Dados da Organização das Nações Unidas (ONU) mostram um aumento das mortes de civis no Afeganistão causadas em operações conduzidas tanto pelo Talibã quanto pelas Forças Nacionais de Defesa e Segurança do Afeganistão. As mortes atribuídas ao Talibã tiveram aumento de 25% em abril em relação ao mesmo período do ano passado, enquanto as baixas causadas pelas forças do Afeganistão cresceram 38% neste período, relatou a Foreign Policy.
Acordo de paz com o Talibã
Os Estados Unidos e o Talibã assinaram um acordo de paz, em 29 de fevereiro, no Qatar, após negociações que começaram em julho de 2018. Na ocasião, os EUA ofereceram reduzir o número de militares no Afeganistão de 13.000 para 8.600. Caso o Talibã cumprisse sua parte do compromisso em 14 meses, todas as tropas dos EUA e de países da Organização do Tratado do Atlântico Norte (Otan) seriam retiradas.

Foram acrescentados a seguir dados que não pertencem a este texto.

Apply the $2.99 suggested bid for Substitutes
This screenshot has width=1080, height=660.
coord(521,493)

O documento também estipulava que o governo afegão, que não é signatário do acordo, teria que liberar até 5 mil prisioneiros do Talibã. Em troca, o Talibã se comprometeu a liberar até mil autoridades e agentes de segurança afegãos que estão detidos. Em seguida, as negociações internas deveriam começar no país, originalmente previstas para 10 de março. Essas negociações são vistas como essenciais para encerrar o prolongado conflito.

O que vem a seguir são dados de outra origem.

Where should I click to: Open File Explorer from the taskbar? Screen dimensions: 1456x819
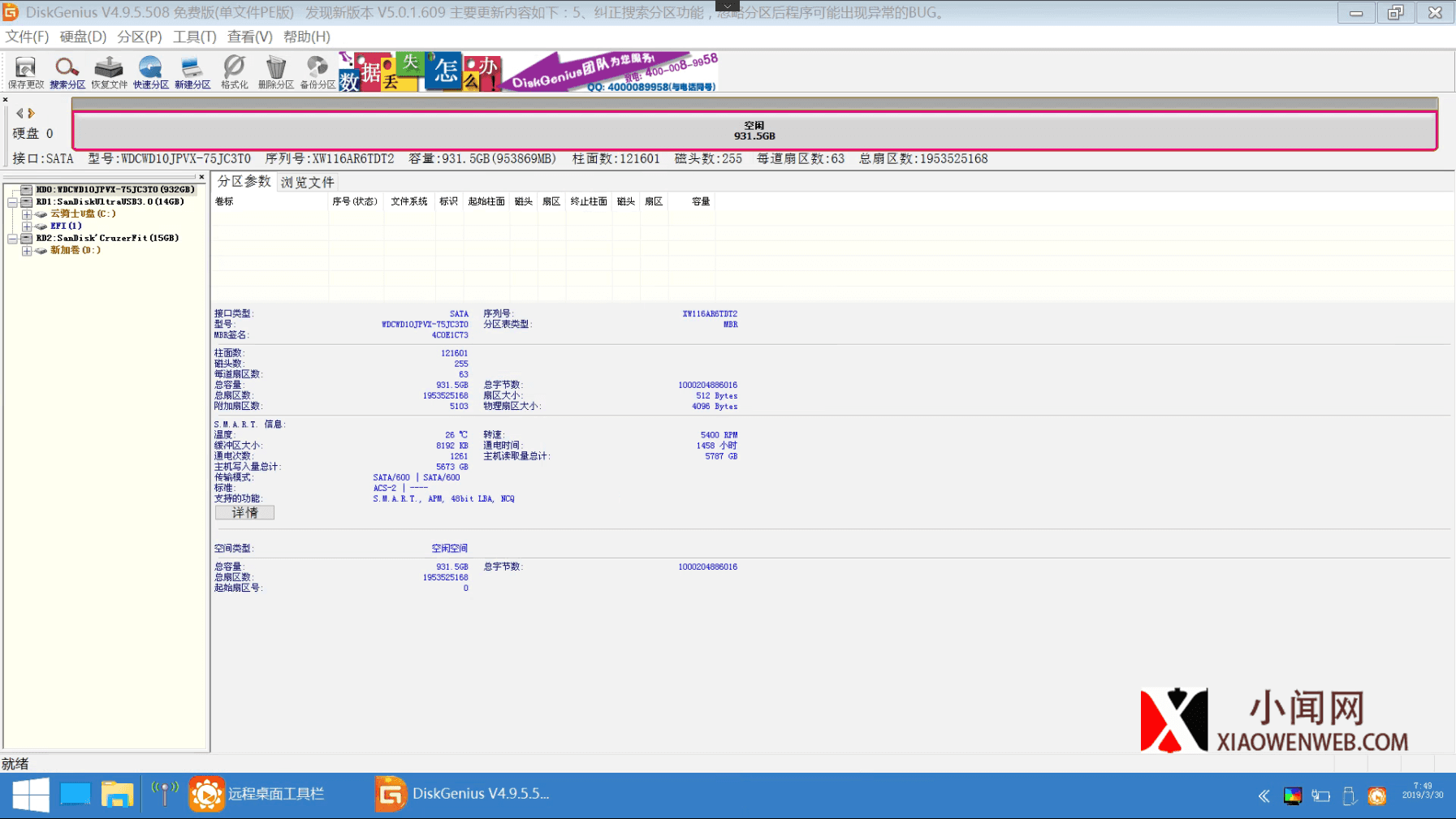(117, 794)
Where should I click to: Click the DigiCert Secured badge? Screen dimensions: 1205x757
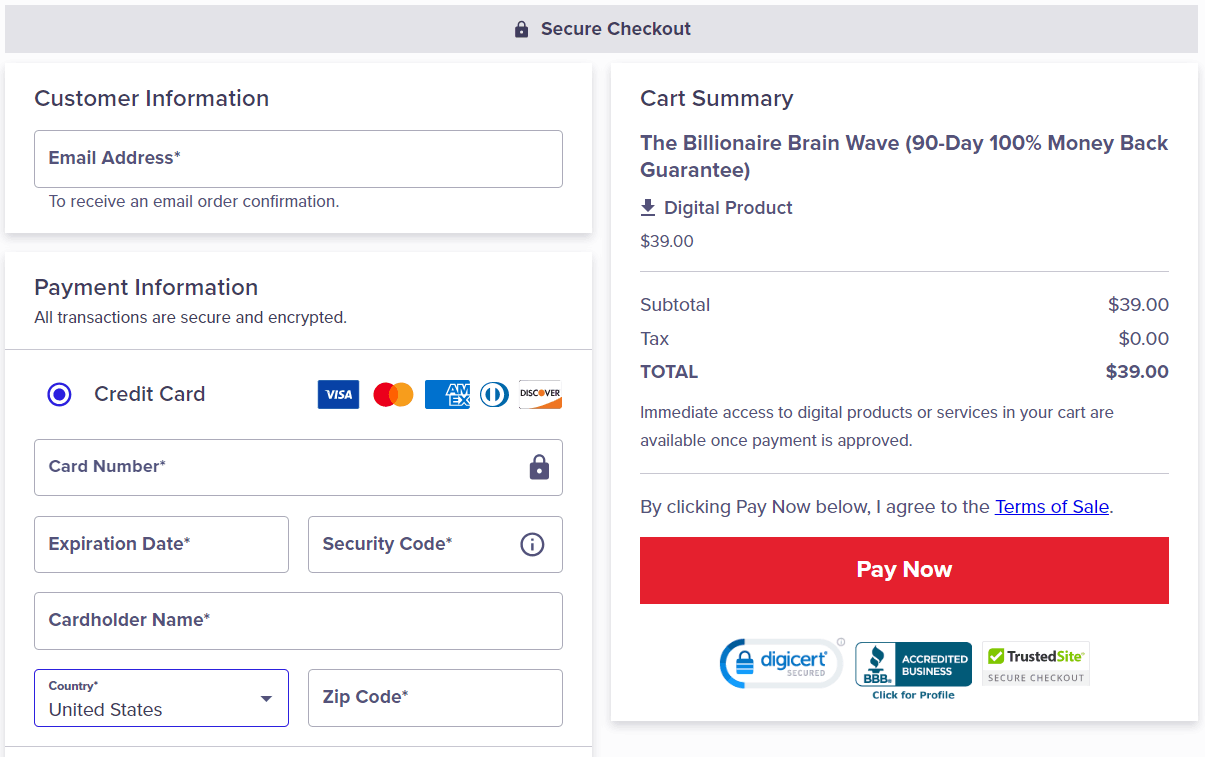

A troca de prisioneiros atrasou porque o governo em Cabul se negou a liberar os 5 mil prisioneiros todos de uma vez. Até esta terça-feira, o governo afegão havia liberado cerca de mil detentos do Talibã, que por sua vez soltou por volta de 300 forças de segurança afegãs, segundo a Al Jazeera.
Retirada das tropas americanas
O presidente dos Estados Unidos, Donald Trump, reafirmou nesta quarta-feira (27) a sua vontade de retirar completamente as tropas americanas do Afeganistão, embora não tenha estabelecido um prazo. "Estamos lá há 19 anos e acho que é o bastante. Sempre podemos voltar se quisermos", disse Trump em entrevista coletiva na Casa Branca.

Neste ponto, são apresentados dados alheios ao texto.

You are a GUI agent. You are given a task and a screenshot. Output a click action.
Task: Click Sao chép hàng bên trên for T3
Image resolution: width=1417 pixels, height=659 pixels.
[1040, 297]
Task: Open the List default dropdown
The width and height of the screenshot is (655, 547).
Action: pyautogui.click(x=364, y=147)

"Estamos agindo como uma força policial, e não como a força de combate que somos, no Afeganistão", tuitou Trump nesta quarta-feira. "Após 19 anos, é hora de eles policiarem o próprio país", completou, indicando o plano de trazer os soldados americanos de volta, mas continuar "olhando de perto" o que está acontecendo, e "atacar como um relâmpago nunca visto" caso necessário.
O Pentágono se prepara para a retirada das tropas americanas antes das eleições presidenciais americanas, já que Trump pretende cumprir a sua promessa de encerrar as guerras americanas. Líderes militares recomendaram que pelo menos uma força antiterrorismo americana permaneça no Afeganistão, relatou o Washington Post.
Governo compartilhado
O Afeganistão assistiu a um grande impasse político, quando ambos o presidente Ashraf Ghani e seu rival Abdullah Abdullah reivindicaram a vitórias nas eleições presidenciais de setembro de 2019. Em 17 de maio, os dois assinaram um acordo de compartilhamento de poder.
O impasse entre os dois líderes também contribuiu para o atraso nas negociações de paz entre o governo afegão e o Talibã.
Também neste mês, um brutal ataque contra uma maternidade chocou o país. Homens armados invadiram um hospital na capital e mataram pelo menos 16 pessoas, incluindo dois bebês recém-nascidos, mães e enfermeiras. No mesmo dia, um atentado a bomba matou 24 pessoas em um funeral. Após esses ataques, Ghani ordenou a retomada das operações ofensivas contra o Talibã e outros grupos. O Talibã negou envolvimento nos ataques, e o Estado Islâmico assumiu a autoria do ataque contra o funeral.